Quoted from the first chapter of “the Meiji Restoration Losers” written by Michael Wert (Harvard East Asian Monograph 358).
On the morning of the sixth day of the fourth intercalary month in 1868, imperial troops escorted Oguri Tadamasa from his temporary imprisonment to the banks of the Karasu River in Mizunuma Village. Typically, capital punishment for a high-ranking samurai, especially a direct vassal of the shogun, involved ritual gesture of suicide before an executioner’s coup de grace. That day, however, Oguri was forced to bend over, hands tied behind his back.
Besides calling the man who dared push his body forward with his feet a “disrespectful lout,” Oguri’s final words were a request to let his wife, daughter-in-law, and mother go free. A low-ranking samurai struck Oguri’s neck not once but three times before his head dropped unceremoniously into a pit. A villager who witnessed the execution as a boy recalled, “What was most impressive in my mind was how white the soles of his tabi appeared when the body fell forward.”

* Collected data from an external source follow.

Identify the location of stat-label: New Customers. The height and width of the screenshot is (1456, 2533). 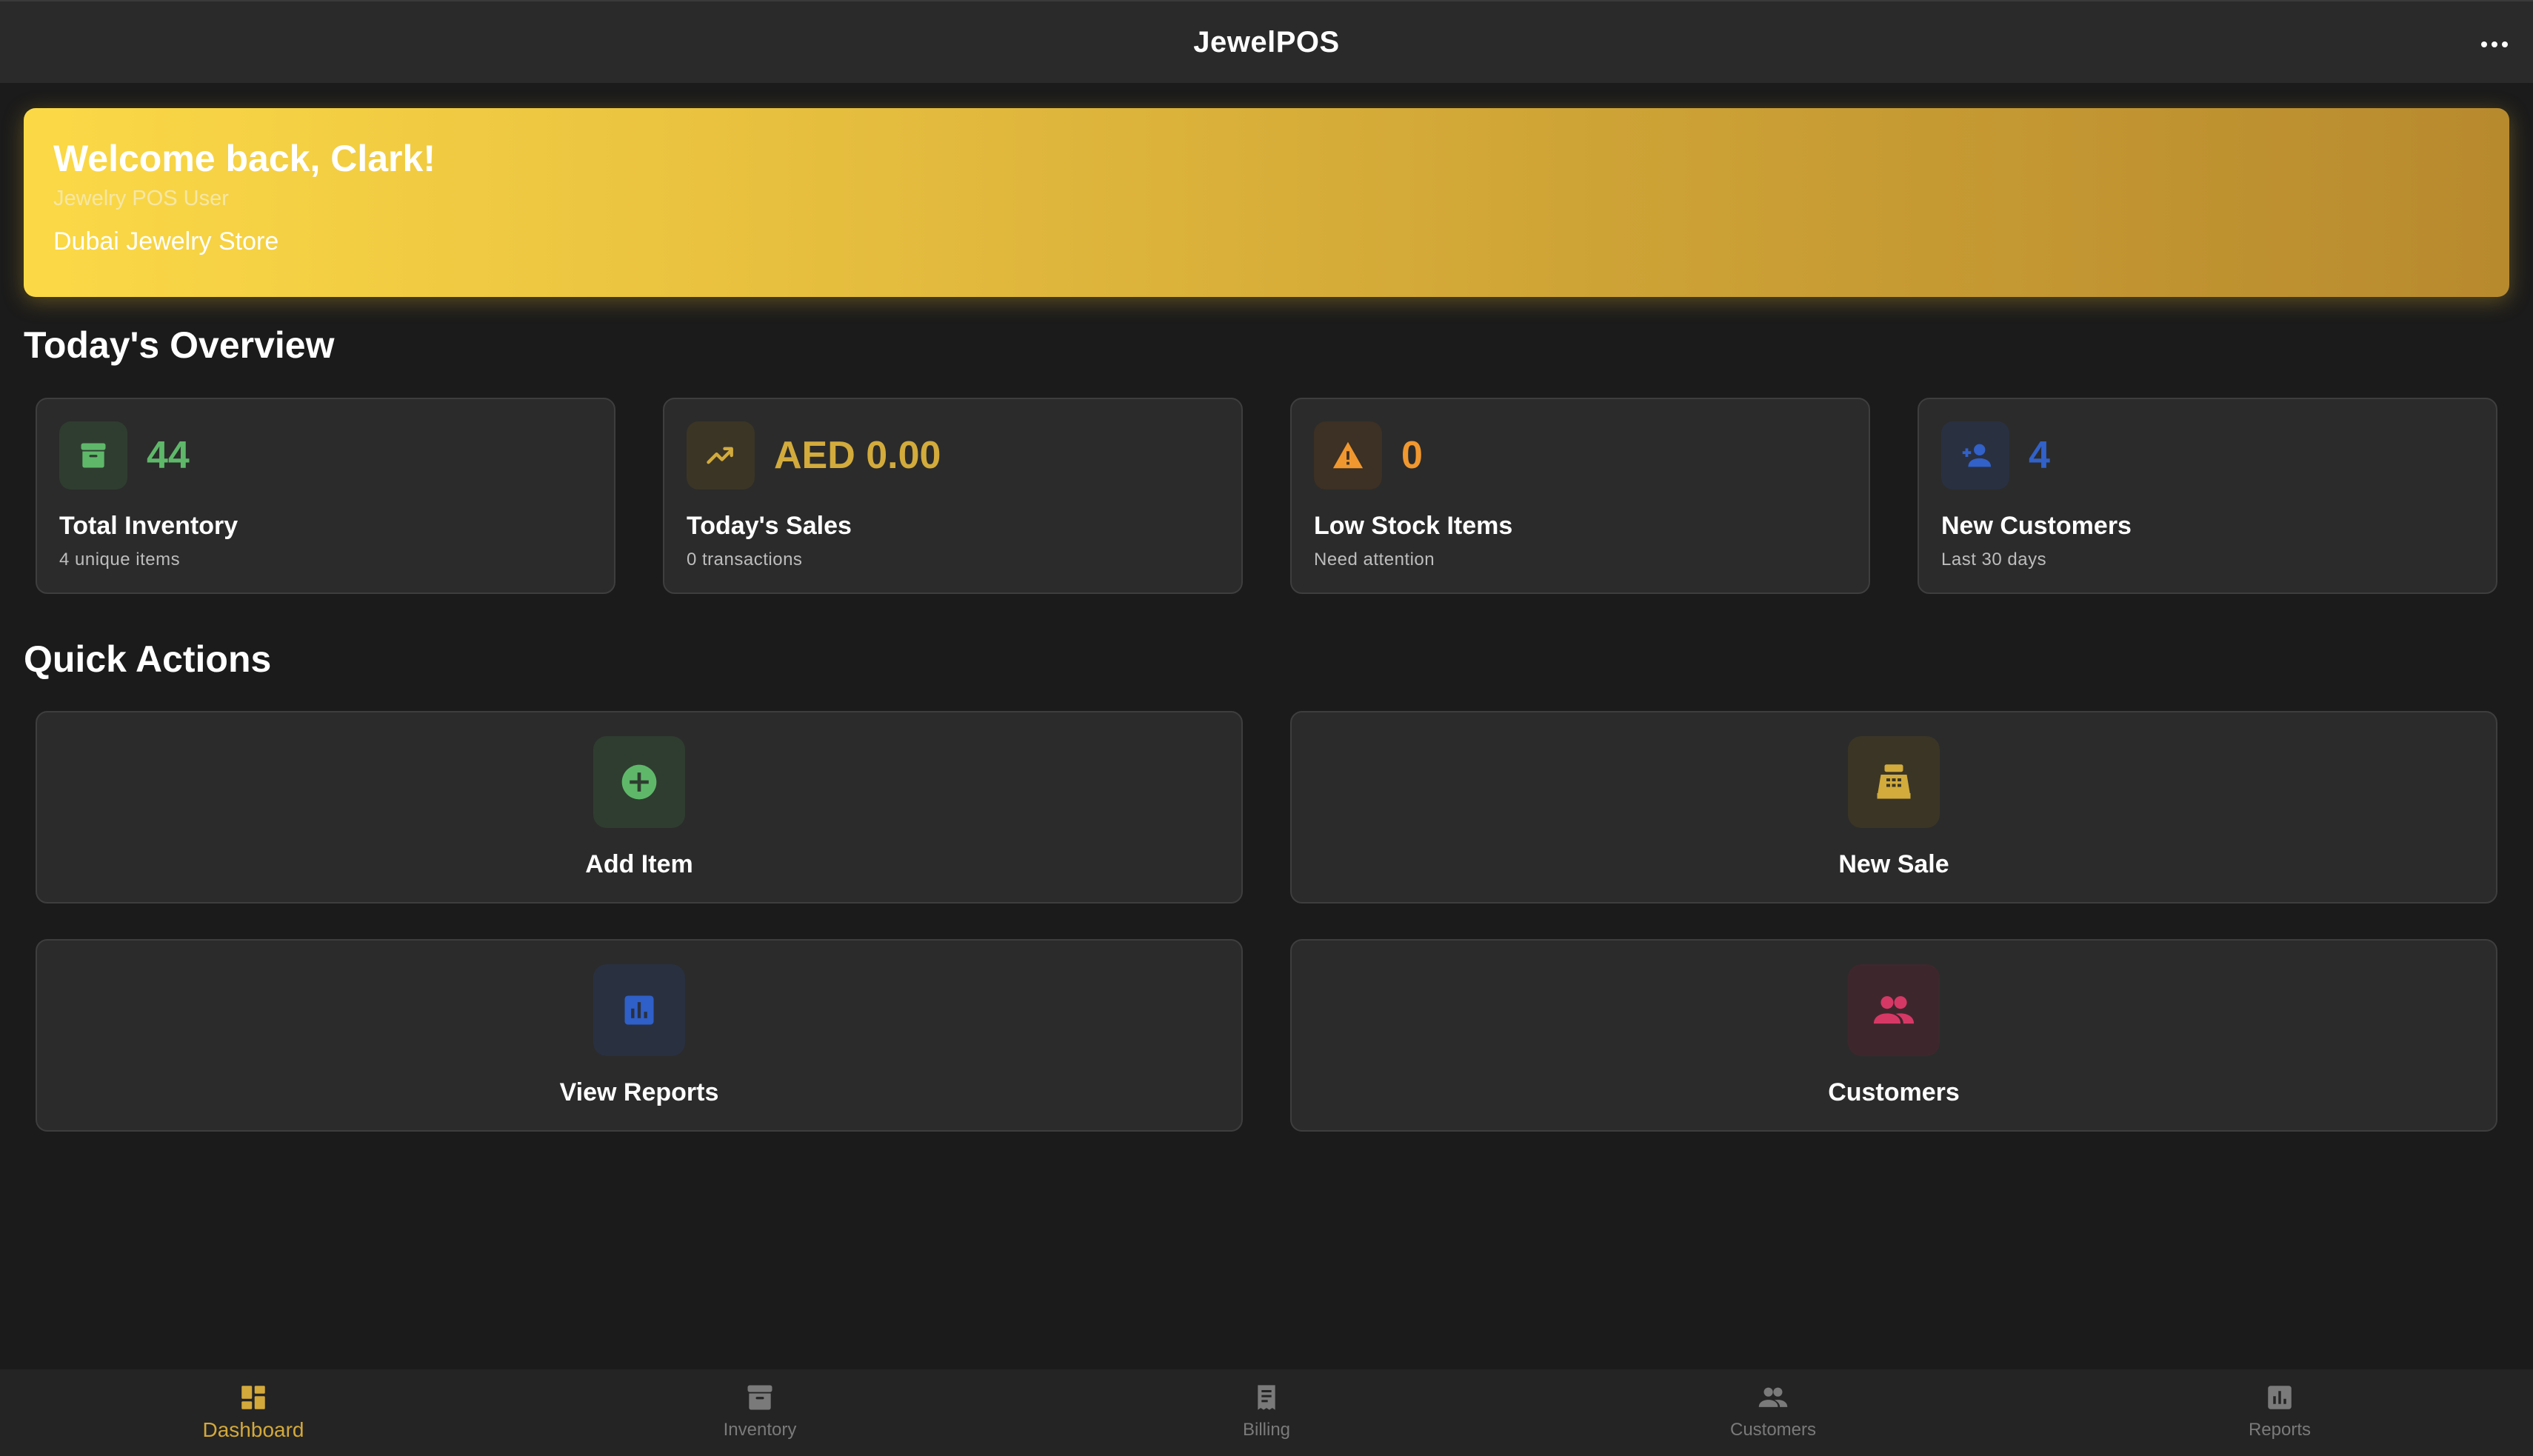
(2036, 526).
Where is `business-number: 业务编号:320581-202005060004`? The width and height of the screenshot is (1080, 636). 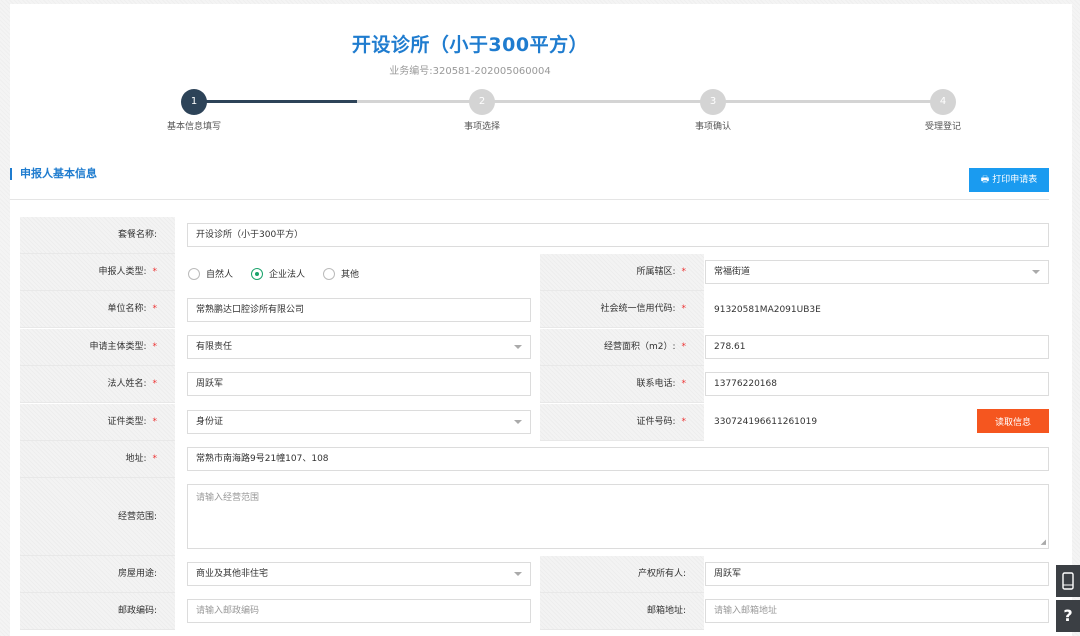 business-number: 业务编号:320581-202005060004 is located at coordinates (470, 70).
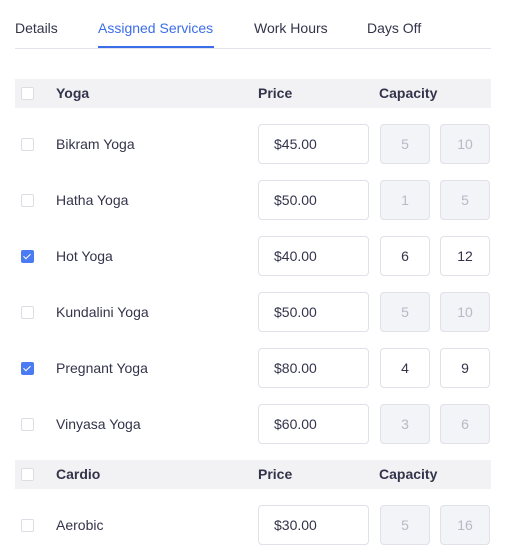 The width and height of the screenshot is (509, 556). What do you see at coordinates (28, 94) in the screenshot?
I see `select-all-yoga-checkbox` at bounding box center [28, 94].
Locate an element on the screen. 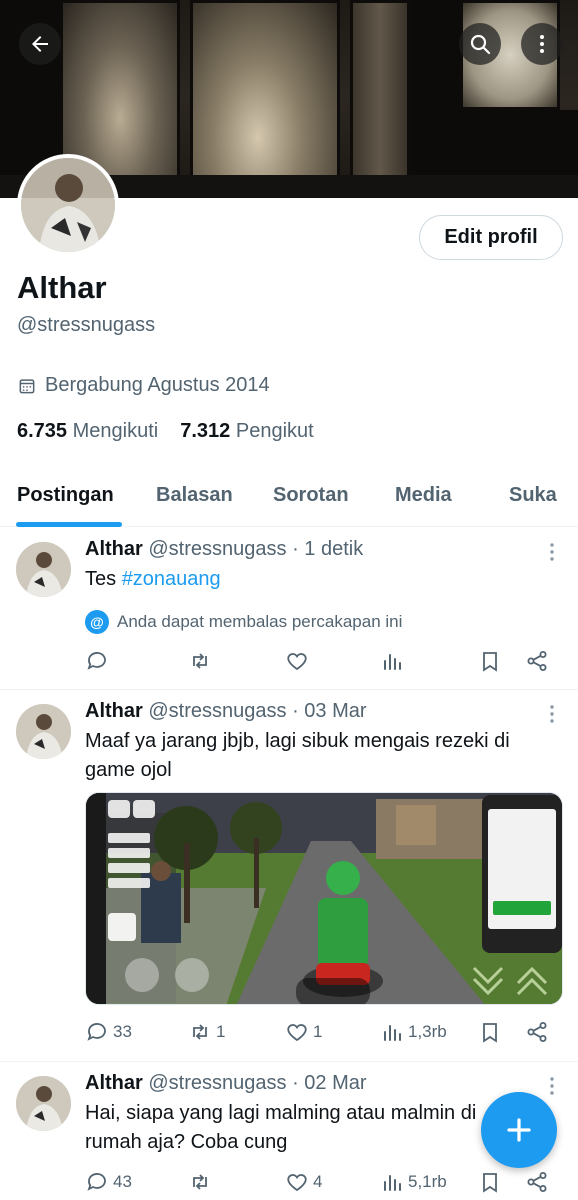 This screenshot has width=578, height=1200. reply-icon is located at coordinates (96, 1182).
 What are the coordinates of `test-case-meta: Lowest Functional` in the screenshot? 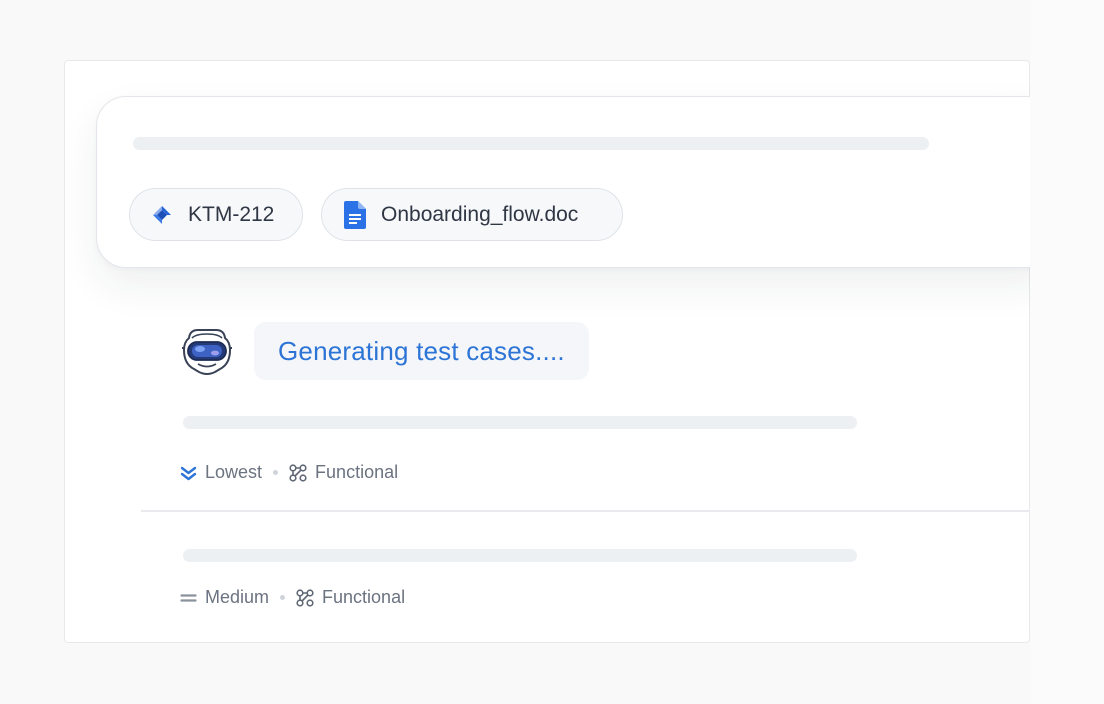 It's located at (289, 472).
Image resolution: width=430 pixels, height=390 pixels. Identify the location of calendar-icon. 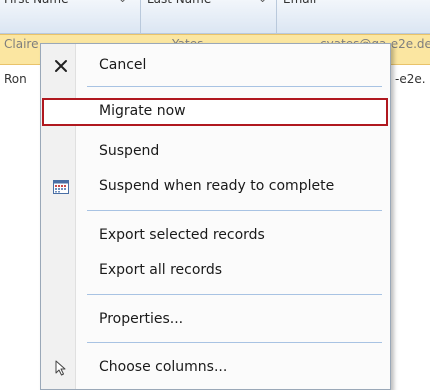
(61, 187).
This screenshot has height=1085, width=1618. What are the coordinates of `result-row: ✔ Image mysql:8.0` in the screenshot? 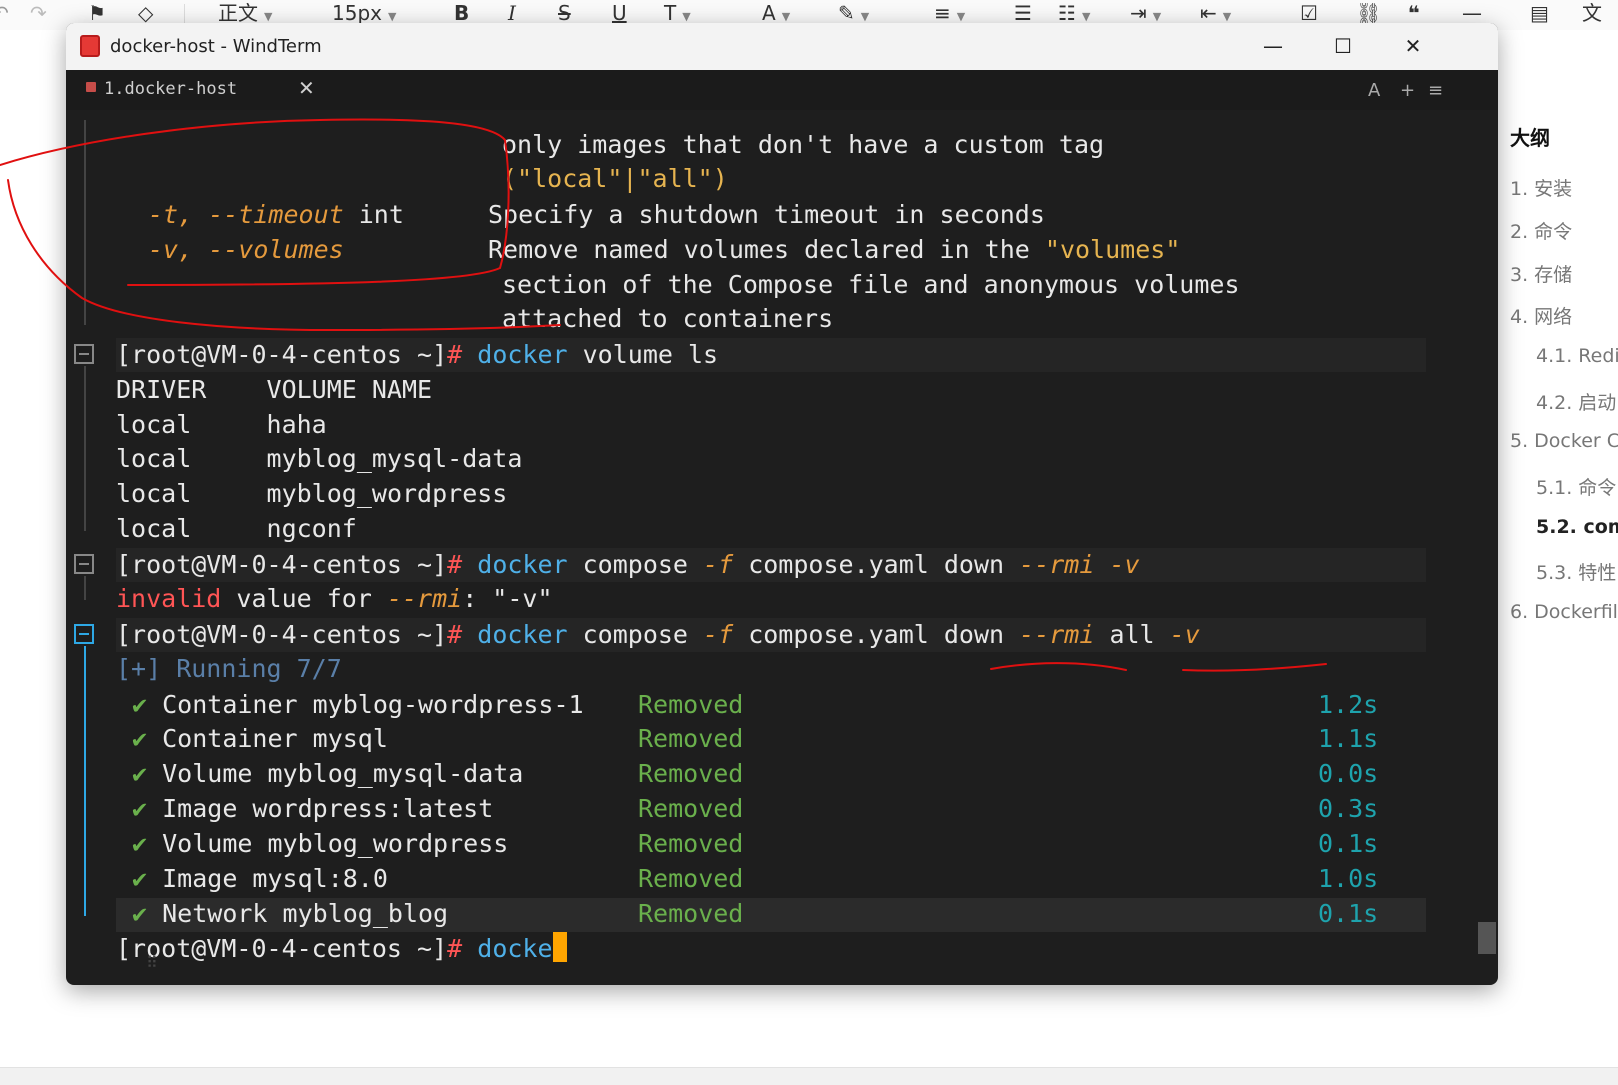 It's located at (260, 878).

This scene weighs on Oguri’s commemoration, coloring explanations of his career up to the moment. It marks the origin of his commemoration both geographically, as ground zero for the historical memory about him, and temporally–almost immediately after his execution, former colleagues became his first apologists, protecting his legacy in death though they could not help him in life. The goal of this chapter is to impart a historical understanding of Oguri and clarify why memory activists and supporters found him a compelling figure worthy of appropriation.
小説の冒頭のように鮮やかな光景が浮かぶ。著者のいう memory landscape (仮に｢記憶の風景｣と訳しておく)の一端がこれか、と思わせる書き出しである。